Texto fuente
┌──

Carlos Rodríguez Nichols
Los rebeldes sirios desde hace cuatro años se han enfrentado a los sangrientos ataques del régimen dictatorial de Bashar al-Assad, que por más de una década ha estado al mando del país árabe.
Los errores de carácter político y militar han creado tierra fértil para una guerra civil, el fortalecimiento del Estado Islámico y sus brutales acciones contra todos aquellos que no siguen sus lineamientos. En los últimos meses se han intensificado los ataques: una espiral de violencia en las principales ciudades sirias que ha destruido casas, escuelas, hospitales, infraesuctura y gran parte del suministro eléctrico. Un caos económico y social que ha forzado a cuatro millones de ciudadanos a migrar de Siria en busca de un futuro incierto en naciones extranjeras, que a todas luces son muy distantes a su lenguaje, creencias y cultura. Se han refugiado en Turquía y los países vecinos, pero especialmente en los estados que conforman la Unión Europea.
En palabras de Antonio Guterres, Alto Comisario de las Naciones Unidas para los Refugiados: “Los únicos que se están beneficiando son las redes de tráfico y trata de seres humanos, quienes están lucrando con la desesperación de personas que buscan seguridad”.
Familias que se despojan de lo poco que tienen, pagando importantes sumas de dinero a inescrupulosos oportunistas, para cruzar el Mediterráneo en condiciones precarias y de alta peligrosidad. Un crimen organizado en que se pone en juego la vida de niños, mujeres y hombres. En la mayoría de los casos, huyen de forma ilegal evadiendo controles migratorios y visados oficiales.

└──

Información
┌──

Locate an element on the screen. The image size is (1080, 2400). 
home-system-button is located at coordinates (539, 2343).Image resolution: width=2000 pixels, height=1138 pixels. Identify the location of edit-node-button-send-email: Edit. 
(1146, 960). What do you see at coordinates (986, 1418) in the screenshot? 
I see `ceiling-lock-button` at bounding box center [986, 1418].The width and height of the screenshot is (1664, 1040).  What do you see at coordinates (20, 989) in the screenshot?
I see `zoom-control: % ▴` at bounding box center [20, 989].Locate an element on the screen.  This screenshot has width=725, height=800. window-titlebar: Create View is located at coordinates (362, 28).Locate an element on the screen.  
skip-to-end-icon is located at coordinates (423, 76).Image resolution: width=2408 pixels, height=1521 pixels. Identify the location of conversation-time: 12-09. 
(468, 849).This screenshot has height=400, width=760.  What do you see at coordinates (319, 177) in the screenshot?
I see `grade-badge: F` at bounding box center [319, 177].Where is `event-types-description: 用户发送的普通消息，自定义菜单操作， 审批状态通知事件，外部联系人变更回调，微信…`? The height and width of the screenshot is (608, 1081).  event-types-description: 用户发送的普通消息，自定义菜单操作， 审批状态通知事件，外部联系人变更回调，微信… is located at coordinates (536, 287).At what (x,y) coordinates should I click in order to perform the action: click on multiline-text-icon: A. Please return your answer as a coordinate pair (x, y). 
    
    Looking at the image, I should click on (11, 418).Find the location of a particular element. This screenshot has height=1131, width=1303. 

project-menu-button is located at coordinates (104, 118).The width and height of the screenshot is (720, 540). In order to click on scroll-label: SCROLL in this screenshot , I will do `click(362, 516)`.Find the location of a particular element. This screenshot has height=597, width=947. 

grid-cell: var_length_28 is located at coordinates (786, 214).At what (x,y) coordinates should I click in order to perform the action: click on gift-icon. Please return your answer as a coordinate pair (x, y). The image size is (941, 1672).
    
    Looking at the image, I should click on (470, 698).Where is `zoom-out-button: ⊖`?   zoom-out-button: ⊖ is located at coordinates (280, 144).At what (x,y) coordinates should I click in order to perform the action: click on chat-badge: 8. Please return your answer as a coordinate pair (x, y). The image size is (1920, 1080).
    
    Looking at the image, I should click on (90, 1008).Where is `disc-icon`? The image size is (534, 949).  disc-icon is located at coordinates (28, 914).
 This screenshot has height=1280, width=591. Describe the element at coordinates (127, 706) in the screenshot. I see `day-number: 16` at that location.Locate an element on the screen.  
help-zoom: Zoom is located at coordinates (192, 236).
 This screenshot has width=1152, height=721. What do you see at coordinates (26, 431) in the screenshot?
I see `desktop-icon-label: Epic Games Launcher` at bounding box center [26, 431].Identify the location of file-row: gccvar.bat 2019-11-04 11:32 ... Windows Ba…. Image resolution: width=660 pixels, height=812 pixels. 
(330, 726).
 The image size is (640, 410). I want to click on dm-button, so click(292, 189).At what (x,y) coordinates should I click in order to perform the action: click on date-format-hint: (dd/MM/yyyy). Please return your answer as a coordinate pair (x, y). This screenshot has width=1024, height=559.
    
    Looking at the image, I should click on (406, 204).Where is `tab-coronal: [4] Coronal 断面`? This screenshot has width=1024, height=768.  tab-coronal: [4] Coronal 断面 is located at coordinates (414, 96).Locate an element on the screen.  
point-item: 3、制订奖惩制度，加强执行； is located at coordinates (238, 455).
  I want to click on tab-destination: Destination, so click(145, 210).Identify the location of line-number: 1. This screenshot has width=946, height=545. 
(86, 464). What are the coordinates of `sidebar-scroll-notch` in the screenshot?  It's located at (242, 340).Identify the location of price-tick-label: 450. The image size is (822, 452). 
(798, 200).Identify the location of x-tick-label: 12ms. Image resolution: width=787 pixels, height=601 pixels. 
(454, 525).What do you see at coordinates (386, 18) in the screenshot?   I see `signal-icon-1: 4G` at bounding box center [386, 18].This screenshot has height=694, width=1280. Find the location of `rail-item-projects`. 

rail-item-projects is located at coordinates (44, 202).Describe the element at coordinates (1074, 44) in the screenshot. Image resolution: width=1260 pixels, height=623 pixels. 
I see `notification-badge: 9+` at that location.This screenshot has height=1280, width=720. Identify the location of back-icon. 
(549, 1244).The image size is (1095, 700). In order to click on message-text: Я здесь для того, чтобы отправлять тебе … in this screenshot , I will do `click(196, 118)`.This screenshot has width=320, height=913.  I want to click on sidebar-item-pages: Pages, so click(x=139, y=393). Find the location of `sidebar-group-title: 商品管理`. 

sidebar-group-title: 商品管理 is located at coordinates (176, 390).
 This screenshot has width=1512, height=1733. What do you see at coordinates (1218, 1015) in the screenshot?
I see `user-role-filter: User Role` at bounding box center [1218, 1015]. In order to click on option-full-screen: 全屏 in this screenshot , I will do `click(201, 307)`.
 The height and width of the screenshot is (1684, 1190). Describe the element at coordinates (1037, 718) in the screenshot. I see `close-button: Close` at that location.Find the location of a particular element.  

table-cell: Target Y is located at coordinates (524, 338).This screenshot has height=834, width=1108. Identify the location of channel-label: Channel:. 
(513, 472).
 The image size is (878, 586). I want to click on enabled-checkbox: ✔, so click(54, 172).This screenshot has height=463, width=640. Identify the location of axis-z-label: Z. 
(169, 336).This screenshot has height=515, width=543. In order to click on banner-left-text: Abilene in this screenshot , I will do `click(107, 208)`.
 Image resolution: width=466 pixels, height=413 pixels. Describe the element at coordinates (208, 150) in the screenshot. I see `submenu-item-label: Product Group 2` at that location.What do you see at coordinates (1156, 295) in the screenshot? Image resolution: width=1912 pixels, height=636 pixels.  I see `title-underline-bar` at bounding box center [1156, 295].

└──

Ejercicio A
Reescribe el pasaje del texto sobre Siria que va desde "En palabras de" hasta "y visados oficiales.", cambiando "inescrupulosos oportunistas" por "traficantes sin escrúpulos".
Ejercicio B
Indica si cada afirmación coincide con el texto sobre Siria y responde sí o no, citando literalmente las palabras del texto que lo deciden.
(i) Cuatro millones de ciudadanos se han visto forzados a migrar de Siria.
(ii) Los refugiados sirios se han instalado sobre todo en Turquía.
(iii) Los rebeldes sirios llevan diez años enfrentándose a los ataques del régimen.

Solución A
En palabras de Antonio Guterres, Alto Comisario de las Naciones Unidas para los Refugiados: “Los únicos que se están beneficiando son las redes de tráfico y trata de seres humanos, quienes están lucrando con la desesperación de personas que buscan seguridad”.
Familias que se despojan de lo poco que tienen, pagando importantes sumas de dinero a traficantes sin escrúpulos, para cruzar el Mediterráneo en condiciones precarias y de alta peligrosidad. Un crimen organizado en que se pone en juego la vida de niños, mujeres y hombres. En la mayoría de los casos, huyen de forma ilegal evadiendo controles migratorios y visados oficiales.

Solución B
(i) Sí: "ha forzado a cuatro millones de ciudadanos a migrar de Siria".
(ii) No: "pero especialmente en los estados que conforman la Unión Europea".
(iii) No: "desde hace cuatro años se han enfrentado a los sangrientos ataques".